CHELSEA GIRLS by Andy Warhol and Paul Morrissey

 

Warhol was an artist that covered more or less all artforms; he was in other words much more than just a guy who did a few silkscreens. He was also a renowned underground filmmaker, much more serious about his work than his work itself would have you believe; he even had manifestos for it, more or less official, where he stated that his kind of filmmaking sought to recreate a perspective of filmmaking that completely defied its conventionality. Which is why we get point and shoot plots (or anti-plots that don't follow narrative structure but somehow can't help but play out as anything else but fiction films), and on a technical viewpoint, filling his films with strange and random zooming in, extreme slow motions and casual handheld photography.

Chelsea Girls is perhaps his and collaborator Paul Morrissey's most important work as an underground filmmaker. It too does not follow a narrative, but had much more of a structure than most of the experimental work that he had done before this one. Perhaps that is why the film even became somewhat of an underground commercial success. It portrays the residents of the Chelsea Hotel during the year 1966. Among them, Nico and Ingrid, but also Brigid Berlin and Mary Woronov as Hanoi Hannah to name but a few. They are part of a few vignettes very improvised that usually only end up in bitch fights. All of them are pretty much as important as the next or the previous one. It is the portrayal of a new generation of people that did nothing but try and look pretty because if you look pretty in New York City in the sixties than you can still believe that something cool can happen to you. They whine and look glam, sexy, bitchy with coulourful annoying personalities whether they are filmed in black and white or in colour. It is the unaware elegy of nothing; it tells the story of people doing nothing, maybe it too is nothing. But that doesn't make nothing uninteresting.

In fact, there is plenty to interest a viewer with an open mind, and does not need conventional filmaking to be entertained (although it must be said that a further requirement is a certain admiration for the other work of Warhol, that is very particular, highly regarded but not by everybody).
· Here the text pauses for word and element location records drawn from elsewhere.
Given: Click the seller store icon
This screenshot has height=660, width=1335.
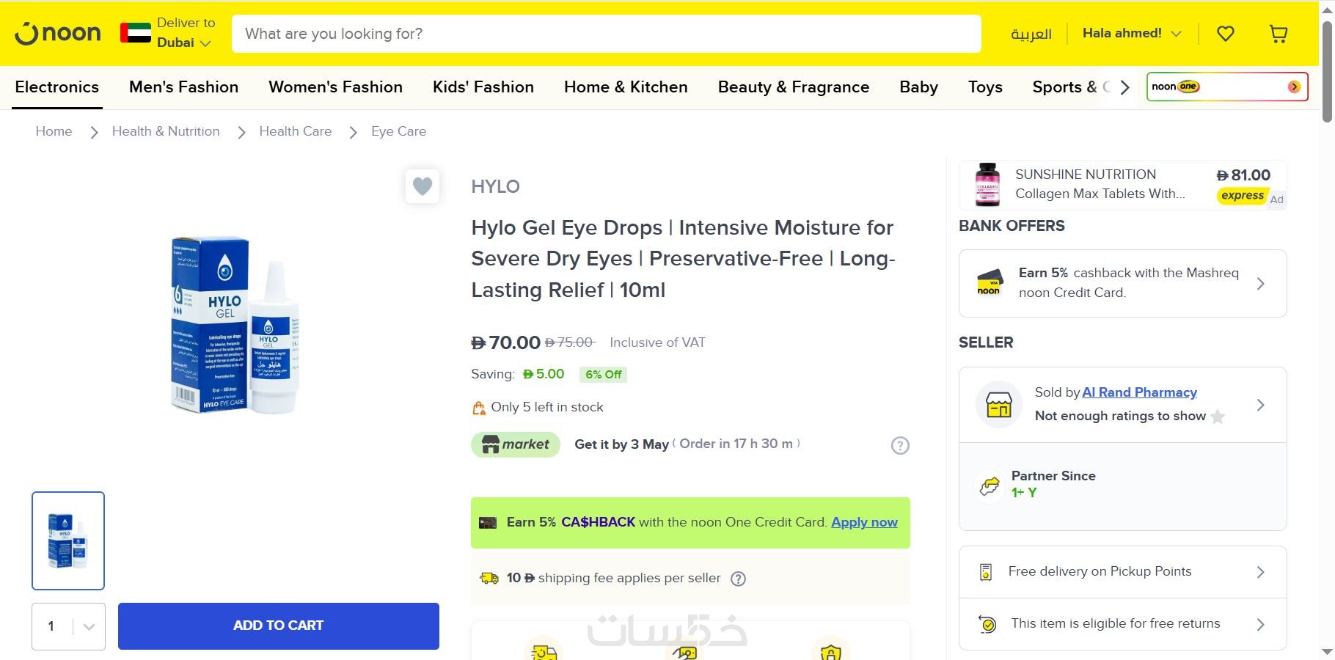Looking at the screenshot, I should (998, 405).
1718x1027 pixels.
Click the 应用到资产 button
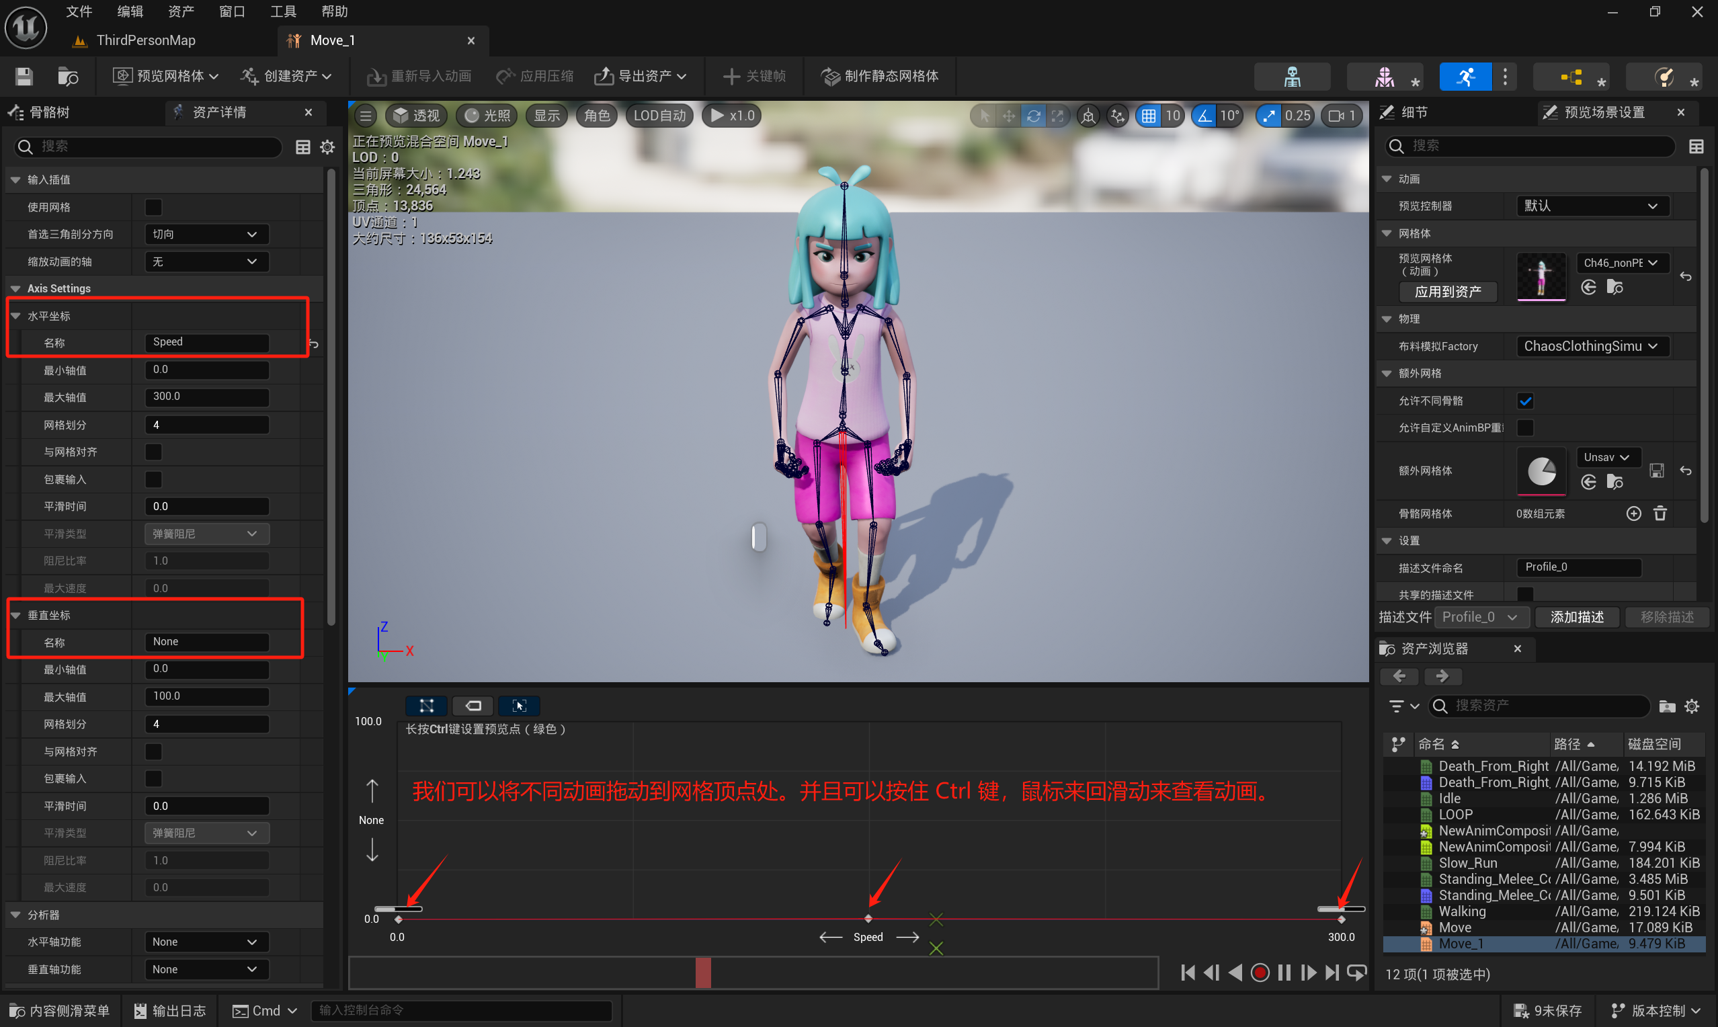point(1447,291)
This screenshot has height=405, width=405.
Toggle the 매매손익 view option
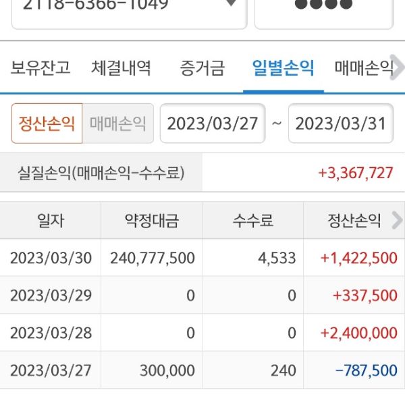[x=117, y=124]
For starters, the atmosphere that it carries, the same atmosphere that is often identified with the figure of Andy Warhol and his factory is genuinely reproduced, unfaltered by the matter-of-factly neutrality of the camera eye, as neutral as an actuality film, if it weren't for the camera moving, zooming, and playing around with the focus as the actions take place in the rooms. Another interesting and wll known feature of this film is the way it plays around with split screen in an original kind of way. There is no need to bother trying to find some sort of aritstic explanation for this technical decision, to say the truth, there might not even be one. It just is, and it works great.

Sure, the movie is long, but then again, it's not like you need to see it all. In current re-releases, the latter one I know of being an Italian print, actually splits the movie in two parts. This movie is really hard to find, but I guess that whoever wants to see it will find a way to get a copy of it somehow. And also, I guess that whoever will eventually decide to sit down and see it will have enough interest for it to like it as much as I did. Perhaps what this film is really missing is the presence of Warhol's most renowned superstar; Edie Sedgewick.

WATCH FOR THE MOMENT - Ingrid's initial bitch fight.